→ **TASK PROMPT**: Return the passage below about Wimpffen's arrival and the Prussian advance toward Bazeilles, word for word and in full.

::: SELECTED EXCERPT

General Emmanuel Felix de Wimpffen arrived from Paris on August 31. MacMahon decided to replace de Failly, the disgraced commander of the V Corps, with Wimpffen. Wimpffen carried a letter of authorization with him from Montauban that authorized him to take charge of the army in case MacMahon became incapacitated. Because of tension between the two high-ranking officers, Wimpffen chose to keep the letter from Montauban secret.
Interpreting French redeployments as a sign that they were intending to withdraw northwest to Mezieres, Moltke put his forces in motion shortly after midnight. The Prussian Third Army under Crown Prince Friedrich Wilhelm of Prussia was on the move by 3 a.m. on September 1. By 7 a.m. it had crossed to the north bank of the Meuse River.
Prussian King Wilhelm was on hand, and he was accompanied by Moltke, Bismarck, and various foreign observers. One of those observers was U.S. Army Lt. Gen. Phillip Sheridan, who had asked U.S. President Ulysses S. Grant to send him to report on the events in the Franco-Prussian War.
The vanguard of General von der Tann’s I Bavarian Corps of the Third Army, cloaked in the dark of night and fog, crept toward Bazeilles at 4 a.m. Von der Tann hoped to capture the village by surprise. The French 3rd Marine Regiment defended the village. Its veteran troops had transformed the village into a fortress by barricading the streets and creating firing positions in the houses by making loopholes in the walls.

::::::
::: SUPPLIED MATERIAL

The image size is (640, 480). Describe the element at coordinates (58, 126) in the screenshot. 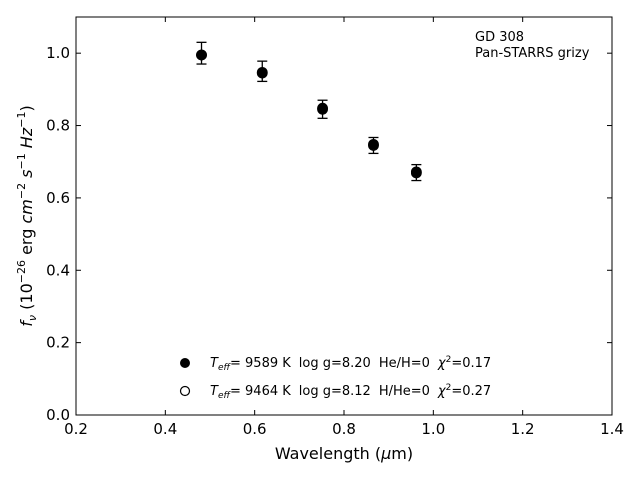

::::::

→ **SOLUTION TO THE PROBLEM**:
General Emmanuel Felix de Wimpffen arrived from Paris on August 31. MacMahon decided to replace de Failly, the disgraced commander of the V Corps, with Wimpffen. Wimpffen carried a letter of authorization with him from Montauban that authorized him to take charge of the army in case MacMahon became incapacitated. Because of tension between the two high-ranking officers, Wimpffen chose to keep the letter from Montauban secret.
Interpreting French redeployments as a sign that they were intending to withdraw northwest to Mezieres, Moltke put his forces in motion shortly after midnight. The Prussian Third Army under Crown Prince Friedrich Wilhelm of Prussia was on the move by 3 a.m. on September 1. By 7 a.m. it had crossed to the north bank of the Meuse River.
Prussian King Wilhelm was on hand, and he was accompanied by Moltke, Bismarck, and various foreign observers. One of those observers was U.S. Army Lt. Gen. Phillip Sheridan, who had asked U.S. President Ulysses S. Grant to send him to report on the events in the Franco-Prussian War.
The vanguard of General von der Tann’s I Bavarian Corps of the Third Army, cloaked in the dark of night and fog, crept toward Bazeilles at 4 a.m. Von der Tann hoped to capture the village by surprise. The French 3rd Marine Regiment defended the village. Its veteran troops had transformed the village into a fortress by barricading the streets and creating firing positions in the houses by making loopholes in the walls.